Penulis bisa memahami niat baik dari Kang Dedi Mulyadi melontarkan wacana tersebut dalam upaya mengurangi tingkat kemiskinan dan perlindungan kesejahteraan bagi anak-anak di Jawa Barat, namun sebagai negara hukum kewajiban pasaktomi bagi warga miskin penerima bantuan sosial di Jawa Barat merupakan kebijakan yang bertentangan dengan prinsip-prinsip hukum tata negara, hukum HAM, dan hukum kesehatan. Wacana ini tidak hanya melemahkan hak reproduksi dan integritas tubuh, tetapi juga menciptakan diskriminasi struktural terhadap kelompok masyarakat miskin.
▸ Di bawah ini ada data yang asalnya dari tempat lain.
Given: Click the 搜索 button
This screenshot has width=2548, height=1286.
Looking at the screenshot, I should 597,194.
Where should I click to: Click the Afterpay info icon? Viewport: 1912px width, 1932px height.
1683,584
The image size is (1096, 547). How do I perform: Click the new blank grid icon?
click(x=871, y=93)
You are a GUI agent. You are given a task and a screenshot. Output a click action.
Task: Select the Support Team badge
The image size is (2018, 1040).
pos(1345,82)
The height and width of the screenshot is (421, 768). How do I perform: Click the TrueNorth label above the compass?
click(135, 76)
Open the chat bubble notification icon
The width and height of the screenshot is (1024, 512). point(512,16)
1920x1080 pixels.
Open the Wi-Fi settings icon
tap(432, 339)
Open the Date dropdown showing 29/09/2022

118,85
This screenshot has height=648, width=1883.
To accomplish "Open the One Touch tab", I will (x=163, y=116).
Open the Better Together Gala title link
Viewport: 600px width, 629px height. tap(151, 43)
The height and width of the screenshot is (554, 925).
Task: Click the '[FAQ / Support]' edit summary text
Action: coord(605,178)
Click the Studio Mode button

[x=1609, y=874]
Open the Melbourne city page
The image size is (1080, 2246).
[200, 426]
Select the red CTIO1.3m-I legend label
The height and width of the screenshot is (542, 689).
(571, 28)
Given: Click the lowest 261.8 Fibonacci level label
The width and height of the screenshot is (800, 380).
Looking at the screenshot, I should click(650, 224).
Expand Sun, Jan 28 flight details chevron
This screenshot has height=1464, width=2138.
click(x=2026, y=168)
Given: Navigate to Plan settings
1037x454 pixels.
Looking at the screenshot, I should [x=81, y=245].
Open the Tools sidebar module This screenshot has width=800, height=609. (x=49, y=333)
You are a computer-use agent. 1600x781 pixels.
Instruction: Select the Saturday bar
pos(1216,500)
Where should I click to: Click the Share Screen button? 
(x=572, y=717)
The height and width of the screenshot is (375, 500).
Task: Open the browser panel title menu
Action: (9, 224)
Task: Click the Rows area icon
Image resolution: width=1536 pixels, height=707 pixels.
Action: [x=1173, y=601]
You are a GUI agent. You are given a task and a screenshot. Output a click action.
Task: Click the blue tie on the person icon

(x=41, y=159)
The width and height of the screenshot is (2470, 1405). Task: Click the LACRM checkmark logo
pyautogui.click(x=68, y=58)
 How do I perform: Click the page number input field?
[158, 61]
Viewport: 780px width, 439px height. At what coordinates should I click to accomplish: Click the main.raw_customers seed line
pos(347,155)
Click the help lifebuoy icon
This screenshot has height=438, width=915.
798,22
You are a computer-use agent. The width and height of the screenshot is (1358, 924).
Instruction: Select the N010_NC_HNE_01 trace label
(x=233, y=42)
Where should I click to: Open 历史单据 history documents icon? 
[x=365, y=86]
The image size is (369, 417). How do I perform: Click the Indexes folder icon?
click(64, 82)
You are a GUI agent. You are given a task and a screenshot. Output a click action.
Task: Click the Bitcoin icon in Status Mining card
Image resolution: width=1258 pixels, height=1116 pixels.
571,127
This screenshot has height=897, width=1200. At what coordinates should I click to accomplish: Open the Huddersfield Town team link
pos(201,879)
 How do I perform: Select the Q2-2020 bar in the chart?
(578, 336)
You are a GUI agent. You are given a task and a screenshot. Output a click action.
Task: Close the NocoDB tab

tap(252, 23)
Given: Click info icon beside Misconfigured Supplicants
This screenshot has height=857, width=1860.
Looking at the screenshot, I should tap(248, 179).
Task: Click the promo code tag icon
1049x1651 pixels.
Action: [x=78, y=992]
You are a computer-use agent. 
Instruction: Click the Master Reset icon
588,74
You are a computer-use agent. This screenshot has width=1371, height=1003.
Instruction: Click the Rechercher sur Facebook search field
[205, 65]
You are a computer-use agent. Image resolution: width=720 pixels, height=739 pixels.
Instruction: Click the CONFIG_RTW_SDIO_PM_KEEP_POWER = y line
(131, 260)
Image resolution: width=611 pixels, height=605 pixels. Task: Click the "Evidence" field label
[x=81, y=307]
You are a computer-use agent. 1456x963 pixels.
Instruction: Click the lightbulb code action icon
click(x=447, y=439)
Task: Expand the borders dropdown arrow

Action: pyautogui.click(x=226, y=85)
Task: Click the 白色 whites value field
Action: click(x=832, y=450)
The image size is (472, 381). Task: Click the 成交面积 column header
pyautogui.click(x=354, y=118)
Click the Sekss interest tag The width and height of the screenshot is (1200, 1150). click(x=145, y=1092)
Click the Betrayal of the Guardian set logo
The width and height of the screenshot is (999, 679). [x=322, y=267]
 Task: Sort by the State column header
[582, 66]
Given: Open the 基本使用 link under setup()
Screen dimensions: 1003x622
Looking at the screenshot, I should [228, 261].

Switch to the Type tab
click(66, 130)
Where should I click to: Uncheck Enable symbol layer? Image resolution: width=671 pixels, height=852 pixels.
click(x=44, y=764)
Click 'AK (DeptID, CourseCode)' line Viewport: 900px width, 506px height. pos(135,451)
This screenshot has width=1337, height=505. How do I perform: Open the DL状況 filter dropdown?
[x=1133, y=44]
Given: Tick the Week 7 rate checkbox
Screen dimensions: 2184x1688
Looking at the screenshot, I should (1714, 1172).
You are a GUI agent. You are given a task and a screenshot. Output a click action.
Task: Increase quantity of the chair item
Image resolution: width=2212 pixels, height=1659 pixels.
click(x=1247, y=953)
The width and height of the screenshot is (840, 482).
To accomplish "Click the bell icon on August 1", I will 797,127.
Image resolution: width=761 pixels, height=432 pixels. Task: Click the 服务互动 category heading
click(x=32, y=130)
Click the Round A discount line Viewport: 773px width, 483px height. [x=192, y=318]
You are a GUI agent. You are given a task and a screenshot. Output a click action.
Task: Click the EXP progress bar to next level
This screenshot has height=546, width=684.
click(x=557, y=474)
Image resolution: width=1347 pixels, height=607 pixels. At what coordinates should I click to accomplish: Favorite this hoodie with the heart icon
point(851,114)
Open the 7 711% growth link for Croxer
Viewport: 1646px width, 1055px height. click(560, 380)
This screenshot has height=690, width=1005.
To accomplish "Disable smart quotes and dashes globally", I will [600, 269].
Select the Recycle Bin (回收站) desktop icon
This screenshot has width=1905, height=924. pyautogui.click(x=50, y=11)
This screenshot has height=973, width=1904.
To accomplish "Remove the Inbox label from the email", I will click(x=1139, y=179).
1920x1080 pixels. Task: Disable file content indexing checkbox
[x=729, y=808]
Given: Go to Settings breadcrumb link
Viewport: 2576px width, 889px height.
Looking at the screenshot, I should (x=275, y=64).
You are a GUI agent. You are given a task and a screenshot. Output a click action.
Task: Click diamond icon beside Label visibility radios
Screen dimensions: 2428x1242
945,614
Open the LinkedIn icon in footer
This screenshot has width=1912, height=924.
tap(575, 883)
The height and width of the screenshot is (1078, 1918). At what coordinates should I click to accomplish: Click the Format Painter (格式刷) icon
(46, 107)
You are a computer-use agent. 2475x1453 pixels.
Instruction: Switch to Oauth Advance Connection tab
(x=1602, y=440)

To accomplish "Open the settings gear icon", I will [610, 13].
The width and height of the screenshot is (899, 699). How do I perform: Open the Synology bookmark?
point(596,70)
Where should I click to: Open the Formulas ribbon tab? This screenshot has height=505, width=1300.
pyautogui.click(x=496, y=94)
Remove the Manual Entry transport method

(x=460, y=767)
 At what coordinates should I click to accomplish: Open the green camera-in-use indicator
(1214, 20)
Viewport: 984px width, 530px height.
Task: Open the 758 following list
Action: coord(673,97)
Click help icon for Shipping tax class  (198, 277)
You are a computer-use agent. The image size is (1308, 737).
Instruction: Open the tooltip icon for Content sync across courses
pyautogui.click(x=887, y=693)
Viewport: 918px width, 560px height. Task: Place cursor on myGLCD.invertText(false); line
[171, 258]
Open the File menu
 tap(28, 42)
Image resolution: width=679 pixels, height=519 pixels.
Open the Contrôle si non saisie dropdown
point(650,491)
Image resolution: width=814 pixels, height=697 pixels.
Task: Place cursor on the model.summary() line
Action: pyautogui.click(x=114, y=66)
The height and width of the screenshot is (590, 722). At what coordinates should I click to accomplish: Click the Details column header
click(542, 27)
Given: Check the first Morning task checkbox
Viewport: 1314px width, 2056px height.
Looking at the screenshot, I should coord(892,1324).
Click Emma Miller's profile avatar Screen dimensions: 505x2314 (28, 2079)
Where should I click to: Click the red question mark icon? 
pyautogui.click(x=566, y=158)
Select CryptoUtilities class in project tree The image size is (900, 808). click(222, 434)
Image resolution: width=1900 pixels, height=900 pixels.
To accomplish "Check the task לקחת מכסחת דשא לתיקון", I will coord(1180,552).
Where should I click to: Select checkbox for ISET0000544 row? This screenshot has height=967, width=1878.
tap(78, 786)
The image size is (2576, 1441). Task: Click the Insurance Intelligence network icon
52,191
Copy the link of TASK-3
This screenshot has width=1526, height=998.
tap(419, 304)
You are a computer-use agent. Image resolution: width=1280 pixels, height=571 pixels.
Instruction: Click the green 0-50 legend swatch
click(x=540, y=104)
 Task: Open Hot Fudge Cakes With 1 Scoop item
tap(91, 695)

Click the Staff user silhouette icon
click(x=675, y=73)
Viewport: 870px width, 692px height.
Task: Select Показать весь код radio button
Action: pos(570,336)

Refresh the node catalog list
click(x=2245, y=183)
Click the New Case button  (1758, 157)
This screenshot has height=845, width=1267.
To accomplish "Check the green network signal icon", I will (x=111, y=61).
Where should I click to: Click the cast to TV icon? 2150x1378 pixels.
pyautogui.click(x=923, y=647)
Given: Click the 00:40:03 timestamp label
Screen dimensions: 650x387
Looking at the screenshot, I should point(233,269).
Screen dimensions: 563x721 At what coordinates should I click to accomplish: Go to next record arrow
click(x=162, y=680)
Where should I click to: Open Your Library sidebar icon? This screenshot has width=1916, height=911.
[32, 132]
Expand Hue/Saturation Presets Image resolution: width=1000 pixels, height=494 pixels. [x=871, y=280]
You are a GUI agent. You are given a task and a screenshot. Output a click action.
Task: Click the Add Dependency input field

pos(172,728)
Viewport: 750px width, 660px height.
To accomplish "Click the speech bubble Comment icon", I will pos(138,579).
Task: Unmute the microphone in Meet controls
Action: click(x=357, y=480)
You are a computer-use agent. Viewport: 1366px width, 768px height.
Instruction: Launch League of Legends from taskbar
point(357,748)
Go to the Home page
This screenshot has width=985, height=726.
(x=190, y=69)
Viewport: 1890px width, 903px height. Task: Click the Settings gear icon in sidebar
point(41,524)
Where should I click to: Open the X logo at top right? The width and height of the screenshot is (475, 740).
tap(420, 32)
Disisi lain, sebagai penganut muslim terbesar di Indonesia, selaras dengan pendapat Akademisi dan ulama K.H. Cholil Nafis bahwa “ Pasaktomi dalam Islam hukumnya haram karena menghilangkan fungsi reproduksi secara permanen dan bertentangan dengan tujuan menjaga keturunan, sedangkan yang diperbolehkan adalah mengatur jarak kelahiran”
Menurut penulis kebijakan ini melanggar prinsip keadilan, kebebasan, dan perlindungan hak-hak dasar dalam Islam apalagi hal ditujukan khusus kepada kelompok miskin, seharusnya negara menjalankan kebijakan pengendalian penduduk dengan pendekatan berbasis hak asasi, memperluas akses terhadap layanan kesehatan reproduksi, dan memperkuat edukasi keluarga berencana yang partisipatif dan sukarela, bukan dengan cara koersif dan diskriminatif. Perlindungan terhadap hak warga miskin harus menjadi prioritas negara, bukan objek pembatasan hak yang terselubung.. Semoga !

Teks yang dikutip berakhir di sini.